# Task to carry out
Update the records from the line containing "What do you see at coordinates (130, 640)" down through the line containing "The image size is (570, 398).", changing "image size" to "image resolution" and keeping everything else the same.

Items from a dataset

╭──

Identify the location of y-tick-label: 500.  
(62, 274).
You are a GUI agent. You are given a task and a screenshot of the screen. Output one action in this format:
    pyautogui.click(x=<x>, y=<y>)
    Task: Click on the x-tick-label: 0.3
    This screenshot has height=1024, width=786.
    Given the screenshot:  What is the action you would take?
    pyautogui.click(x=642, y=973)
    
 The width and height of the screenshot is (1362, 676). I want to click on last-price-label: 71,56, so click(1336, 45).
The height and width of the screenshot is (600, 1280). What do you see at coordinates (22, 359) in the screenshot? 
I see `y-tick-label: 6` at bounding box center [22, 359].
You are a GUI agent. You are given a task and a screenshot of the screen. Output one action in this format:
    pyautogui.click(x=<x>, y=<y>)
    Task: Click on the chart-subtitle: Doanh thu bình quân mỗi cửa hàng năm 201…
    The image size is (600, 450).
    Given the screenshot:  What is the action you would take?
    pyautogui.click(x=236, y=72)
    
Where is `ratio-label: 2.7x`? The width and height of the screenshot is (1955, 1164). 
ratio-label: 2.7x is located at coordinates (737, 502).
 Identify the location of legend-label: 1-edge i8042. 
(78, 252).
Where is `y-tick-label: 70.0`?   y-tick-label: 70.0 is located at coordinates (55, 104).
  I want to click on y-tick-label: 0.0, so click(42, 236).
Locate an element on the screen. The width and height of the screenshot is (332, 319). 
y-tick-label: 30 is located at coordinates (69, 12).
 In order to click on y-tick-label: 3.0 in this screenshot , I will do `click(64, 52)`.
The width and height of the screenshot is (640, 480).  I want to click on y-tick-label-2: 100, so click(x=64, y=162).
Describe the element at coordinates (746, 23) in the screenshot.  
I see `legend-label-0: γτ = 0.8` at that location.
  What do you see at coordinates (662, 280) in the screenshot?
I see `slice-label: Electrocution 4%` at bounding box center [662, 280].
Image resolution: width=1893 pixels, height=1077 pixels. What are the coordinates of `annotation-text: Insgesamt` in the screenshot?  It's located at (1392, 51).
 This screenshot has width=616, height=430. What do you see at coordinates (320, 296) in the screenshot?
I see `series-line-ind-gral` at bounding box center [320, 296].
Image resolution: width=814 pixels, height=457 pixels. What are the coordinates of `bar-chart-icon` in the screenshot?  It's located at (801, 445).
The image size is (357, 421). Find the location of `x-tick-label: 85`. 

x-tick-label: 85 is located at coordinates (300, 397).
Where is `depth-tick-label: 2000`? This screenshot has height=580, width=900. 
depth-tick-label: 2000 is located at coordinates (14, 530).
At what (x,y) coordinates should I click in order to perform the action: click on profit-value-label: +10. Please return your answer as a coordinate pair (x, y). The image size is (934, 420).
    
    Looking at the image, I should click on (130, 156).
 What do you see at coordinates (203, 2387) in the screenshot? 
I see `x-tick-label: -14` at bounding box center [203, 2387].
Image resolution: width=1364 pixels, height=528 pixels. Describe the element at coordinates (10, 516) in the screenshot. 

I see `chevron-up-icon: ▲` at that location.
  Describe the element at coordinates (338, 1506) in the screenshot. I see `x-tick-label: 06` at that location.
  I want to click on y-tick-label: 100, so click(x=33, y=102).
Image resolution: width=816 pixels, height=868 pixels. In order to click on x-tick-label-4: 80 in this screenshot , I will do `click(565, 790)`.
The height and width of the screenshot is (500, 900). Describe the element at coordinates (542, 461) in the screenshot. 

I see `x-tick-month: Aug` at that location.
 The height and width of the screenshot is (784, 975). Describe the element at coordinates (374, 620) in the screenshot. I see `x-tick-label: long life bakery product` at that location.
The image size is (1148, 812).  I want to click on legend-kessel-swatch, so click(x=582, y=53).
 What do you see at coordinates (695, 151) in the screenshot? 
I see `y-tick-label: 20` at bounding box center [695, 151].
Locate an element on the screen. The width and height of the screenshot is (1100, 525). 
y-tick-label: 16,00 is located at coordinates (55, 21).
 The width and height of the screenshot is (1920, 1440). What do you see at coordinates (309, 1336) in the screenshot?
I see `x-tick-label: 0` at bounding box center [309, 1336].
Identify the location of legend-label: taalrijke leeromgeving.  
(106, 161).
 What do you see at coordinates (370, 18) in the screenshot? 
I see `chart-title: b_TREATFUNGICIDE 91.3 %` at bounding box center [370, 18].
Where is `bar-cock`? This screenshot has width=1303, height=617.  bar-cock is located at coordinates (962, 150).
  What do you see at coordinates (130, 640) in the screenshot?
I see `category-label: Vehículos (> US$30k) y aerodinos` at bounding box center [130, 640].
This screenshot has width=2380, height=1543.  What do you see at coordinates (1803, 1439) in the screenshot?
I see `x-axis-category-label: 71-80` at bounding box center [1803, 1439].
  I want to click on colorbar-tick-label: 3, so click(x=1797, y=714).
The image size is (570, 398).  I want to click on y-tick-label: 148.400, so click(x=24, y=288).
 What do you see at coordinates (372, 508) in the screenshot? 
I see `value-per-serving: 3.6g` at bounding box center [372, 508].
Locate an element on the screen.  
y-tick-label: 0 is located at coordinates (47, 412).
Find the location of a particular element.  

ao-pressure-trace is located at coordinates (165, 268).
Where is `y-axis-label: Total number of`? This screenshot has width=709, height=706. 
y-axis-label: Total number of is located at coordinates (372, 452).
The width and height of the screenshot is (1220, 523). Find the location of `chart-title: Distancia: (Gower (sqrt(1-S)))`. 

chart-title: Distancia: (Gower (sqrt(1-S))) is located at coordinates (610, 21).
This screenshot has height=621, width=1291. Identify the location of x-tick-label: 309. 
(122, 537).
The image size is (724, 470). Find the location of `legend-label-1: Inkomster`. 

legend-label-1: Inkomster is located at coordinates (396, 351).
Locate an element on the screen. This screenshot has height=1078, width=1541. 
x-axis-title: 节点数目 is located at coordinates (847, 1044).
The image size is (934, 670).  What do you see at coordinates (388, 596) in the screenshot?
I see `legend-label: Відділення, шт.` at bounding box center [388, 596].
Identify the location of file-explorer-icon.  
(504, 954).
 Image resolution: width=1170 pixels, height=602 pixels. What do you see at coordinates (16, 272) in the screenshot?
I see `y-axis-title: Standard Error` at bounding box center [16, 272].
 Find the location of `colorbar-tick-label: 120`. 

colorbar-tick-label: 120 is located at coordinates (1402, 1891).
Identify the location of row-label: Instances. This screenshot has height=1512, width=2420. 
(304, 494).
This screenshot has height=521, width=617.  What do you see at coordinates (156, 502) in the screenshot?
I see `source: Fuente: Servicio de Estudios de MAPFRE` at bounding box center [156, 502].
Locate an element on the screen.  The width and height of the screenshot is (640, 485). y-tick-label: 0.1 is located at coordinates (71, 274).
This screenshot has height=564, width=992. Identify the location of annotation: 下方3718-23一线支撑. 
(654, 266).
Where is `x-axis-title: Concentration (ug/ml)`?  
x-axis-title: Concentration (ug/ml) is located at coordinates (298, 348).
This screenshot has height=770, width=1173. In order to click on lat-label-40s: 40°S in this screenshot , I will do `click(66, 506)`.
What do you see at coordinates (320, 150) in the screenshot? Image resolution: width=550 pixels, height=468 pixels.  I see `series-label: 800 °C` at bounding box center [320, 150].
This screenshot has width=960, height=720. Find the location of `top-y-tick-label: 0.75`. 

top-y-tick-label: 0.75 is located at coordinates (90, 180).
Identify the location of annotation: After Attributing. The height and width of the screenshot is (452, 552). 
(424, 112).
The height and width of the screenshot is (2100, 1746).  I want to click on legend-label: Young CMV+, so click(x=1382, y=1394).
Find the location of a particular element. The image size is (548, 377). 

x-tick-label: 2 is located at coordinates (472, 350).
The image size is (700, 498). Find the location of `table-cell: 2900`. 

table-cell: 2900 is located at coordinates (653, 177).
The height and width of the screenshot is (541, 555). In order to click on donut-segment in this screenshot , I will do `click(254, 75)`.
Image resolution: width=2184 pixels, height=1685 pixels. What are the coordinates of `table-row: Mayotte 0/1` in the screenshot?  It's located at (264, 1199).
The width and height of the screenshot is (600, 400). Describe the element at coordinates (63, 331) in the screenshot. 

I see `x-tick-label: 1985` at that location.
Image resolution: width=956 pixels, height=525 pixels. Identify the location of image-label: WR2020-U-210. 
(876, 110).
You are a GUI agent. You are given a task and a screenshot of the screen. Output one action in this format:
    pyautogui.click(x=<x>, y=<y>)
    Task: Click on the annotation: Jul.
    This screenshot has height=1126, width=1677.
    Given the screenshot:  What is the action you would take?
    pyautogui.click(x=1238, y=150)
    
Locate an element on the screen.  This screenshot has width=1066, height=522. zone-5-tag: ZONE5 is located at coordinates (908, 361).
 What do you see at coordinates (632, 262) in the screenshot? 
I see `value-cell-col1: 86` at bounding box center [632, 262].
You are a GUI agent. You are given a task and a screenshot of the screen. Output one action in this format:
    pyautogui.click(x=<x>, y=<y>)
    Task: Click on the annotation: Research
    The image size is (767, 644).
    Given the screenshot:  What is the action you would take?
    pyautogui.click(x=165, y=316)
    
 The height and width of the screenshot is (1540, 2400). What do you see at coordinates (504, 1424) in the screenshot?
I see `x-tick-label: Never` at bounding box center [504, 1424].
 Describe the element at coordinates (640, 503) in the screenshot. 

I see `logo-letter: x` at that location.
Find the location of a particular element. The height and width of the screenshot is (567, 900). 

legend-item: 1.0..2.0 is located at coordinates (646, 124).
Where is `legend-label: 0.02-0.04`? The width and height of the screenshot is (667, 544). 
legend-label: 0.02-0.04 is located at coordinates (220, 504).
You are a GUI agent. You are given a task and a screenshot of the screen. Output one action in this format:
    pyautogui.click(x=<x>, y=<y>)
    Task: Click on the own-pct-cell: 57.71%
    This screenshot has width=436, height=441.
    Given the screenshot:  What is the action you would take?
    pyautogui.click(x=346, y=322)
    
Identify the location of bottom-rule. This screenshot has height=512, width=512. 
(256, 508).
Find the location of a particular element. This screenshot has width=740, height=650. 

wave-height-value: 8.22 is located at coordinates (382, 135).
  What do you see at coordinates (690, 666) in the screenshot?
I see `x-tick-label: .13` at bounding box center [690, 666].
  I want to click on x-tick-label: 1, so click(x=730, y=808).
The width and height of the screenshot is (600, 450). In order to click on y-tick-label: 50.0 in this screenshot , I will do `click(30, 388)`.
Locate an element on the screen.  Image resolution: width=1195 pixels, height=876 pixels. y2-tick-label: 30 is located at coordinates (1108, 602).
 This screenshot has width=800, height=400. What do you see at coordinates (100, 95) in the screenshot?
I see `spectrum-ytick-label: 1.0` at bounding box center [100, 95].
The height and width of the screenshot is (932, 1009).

╰──

# Exercise result
  What do you see at coordinates (130, 640) in the screenshot?
I see `category-label: Vehículos (> US$30k) y aerodinos` at bounding box center [130, 640].
This screenshot has width=2380, height=1543.  What do you see at coordinates (1803, 1439) in the screenshot?
I see `x-axis-category-label: 71-80` at bounding box center [1803, 1439].
  I want to click on colorbar-tick-label: 3, so click(x=1797, y=714).
The image resolution is (570, 398).  I want to click on y-tick-label: 148.400, so click(x=24, y=288).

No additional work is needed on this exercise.